* start DATA *

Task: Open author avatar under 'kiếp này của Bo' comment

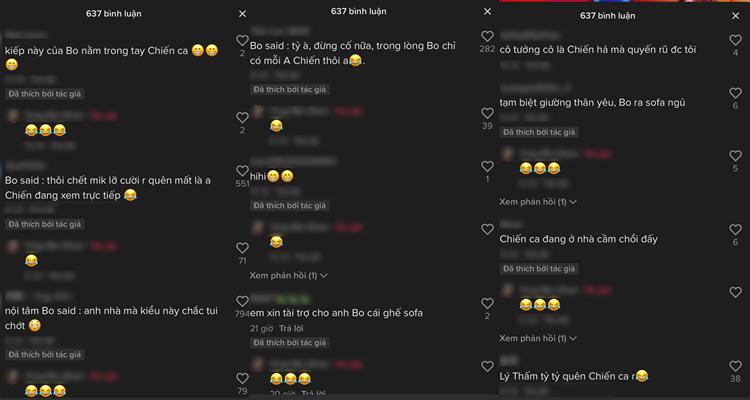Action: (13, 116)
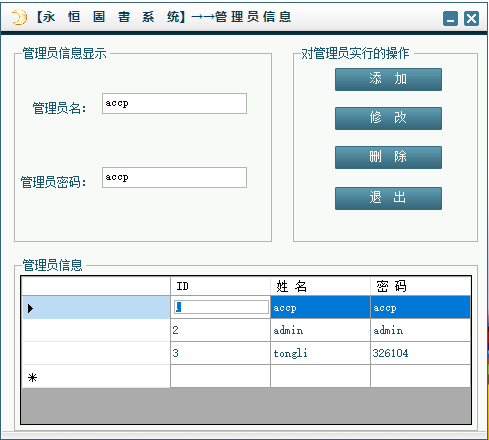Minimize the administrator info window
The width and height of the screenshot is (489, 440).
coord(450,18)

* end DATA *
* start DATA *

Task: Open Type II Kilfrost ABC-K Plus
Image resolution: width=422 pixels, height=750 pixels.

* end DATA *

STATED TASK
Recast as a numbered list everything from the line containing "Task: Open author" down to the line containing "coord(450,18)", both included, leaving out blank lines and omitting the pictures.

WRITTEN SOLUTION
1. Task: Open author avatar under 'kiếp này của Bo' comment
2. Action: (13, 116)
3. Minimize the administrator info window
4. The width and height of the screenshot is (489, 440).
5. coord(450,18)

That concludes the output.